Teniendo en cuenta todo esto, y dado a toda la persecución y prohibición a la que es sometido el mundo del autocultivo, hace unos años aumentó el interés de los growers por conseguir más efectividad en sus cultivos, empezando por garantizar el sexo de los mismos y de alguna manera su producción. Por ello, había un claro interés compartido tanto por growers como por los bancos de semillas: aumentar el número de plantas de marihuana hembras o femeninas en los cultivos.

¿Como se producen las semillas feminizadas?

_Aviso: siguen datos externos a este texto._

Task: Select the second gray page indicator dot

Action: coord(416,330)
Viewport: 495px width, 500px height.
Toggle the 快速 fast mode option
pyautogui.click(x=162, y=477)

Para conseguir la máxima probabilidad de obtener semillas feminizadas, lo primero que empezó a ponerse en práctica fue la elección en los cultivos de las plantas femeninas o hembras más resistentes a las posibles situaciones de estrés, que pudiesen ser las elegidas para ser plantas madre con muy poca tendencia al hermafroditismo. Estas plantas de marihuana empezaron a clonarse entre ellas y a revertirse su sexo; así, aunque fuesen genéticamente XX acabaran presentando un sexo XY, polinizando con ellas a las plantas de marihuana hembras o femeninas que no se hayan revertido. Con todo esto, se conseguía pasar una genética sexual XX en la posterior generación, contando con unos padres XX.

Para ayudar a las plantas a conseguir manifestar el sexo que se deseaba, en los años noventa se empezó a utilizar en los cultivos una concentración de una hormona llamada giberelina. Esta hormona existe de manera natural en todas las plantas y ayuda a digamos decidirse a la planta por el sexo a manifestar, dependiendo siempre de la probabilidad genética.

Con este método, no se podía asegurar aún la feminización de semillas y plantas de los cultivos de una manera estable como hoy en día, que ya se alcanza hasta un 99,7% de probabilidades de feminización. En este momento, se conoce y se utiliza el Tiosulfato de Plata (STS), que ayuda a reducir la presencia de ejemplares hermafroditas en los cultivos. Y así comienza la comercialización de las semillas feminizadas como tal.